I spent a great deal of time in the year of my grief thinking about and reading about energy, healing, suffering, and staying in the present moment as I struggled to make sense of the sadness of this baby’s ever-so-short life and tragic death. I can’t say that I came up with an adequate answer to that so common “why” that accompanies all tragedies but I did learn that it is how we perceive any event that is the basis for our suffering. I have recognized that there is so much mystery in our physical life, in illness, in healing, and in death. I appreciate in a new way that I cannot explain the energy that enlivens my body never mind the electromagnetic spectrum, cellular emptiness, DNA, or rainbows. And that doesn’t even begin to address the real mystery of our oneness with the Divine and our power to heal through that Oneness.

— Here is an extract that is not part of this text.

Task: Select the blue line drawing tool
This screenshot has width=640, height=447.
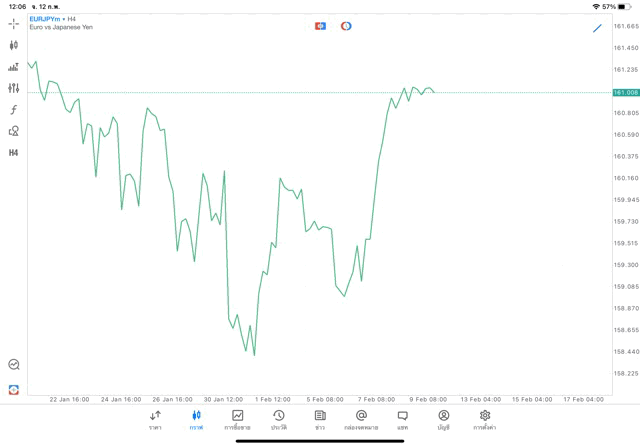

What we perceive is so limited not just by our belief that we already know, but by the vastness of what there is to know. So for the first time in a lifetime of faith, I truly know that mystery trumps all that I’ve learned so far.
I acknowledge that my life exists on a fragile mysterious thread between this realm and the next. When my connection to here is gone, I will be there – not in some egocentric continuation of my current existence but in an all-encompassing Oneness with all that I cannot yet perceive.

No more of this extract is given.